Tindal Street Press
- Founded: 1998; 27 years ago
- Country of origin: United Kingdom
- Key people: Alan Mahar

= Tindal Street Press =

British book publisher

Tindal Street Press was a Birmingham-based independent publisher of contemporary literary fiction, with a particular focus on writers born, or living, in Birmingham and the West Midlands. According to its website, it was "a publicly funded organisation committed to providing a national and international platform for talented new writers from the English regions".
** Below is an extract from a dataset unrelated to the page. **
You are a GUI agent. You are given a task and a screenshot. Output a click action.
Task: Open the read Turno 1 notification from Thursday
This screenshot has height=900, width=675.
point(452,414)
It emerged in 1998 from the Tindal Street Fiction Group, a Birmingham writers' group whose members have included Alan Mahar (its founder), Alan Beard, Jackie Gay, Joel Lane, Gul Davis, Mick Scully, Annie Murray, that was set up in 1983. Tindal Street is a no-through-street in Balsall Heath, where the group had met in the Old Moseley Arms pub.

Tindal Street Press titles have been recognised by many prizes and listings, including three Booker Prize nominations (Clare Morrall, Gaynor Arnold, Catherine O'Flynn) and two Costa First Novel of the Year awards. They have published first novels by several Midlands-based writers, including Anthony Cartwright, Paul McDonald, Clare Morrall, and Catherine O'Flynn.

Tindal Street Press was run as a not-for-profit arts organization, supported by the Arts Council England and Birmingham City Council, and based in the Custard Factory, Birmingham. In 2012 Tindal Street Press became an imprint of London-based Profile Books, who also have Serpent's Tail as part of their portfolio.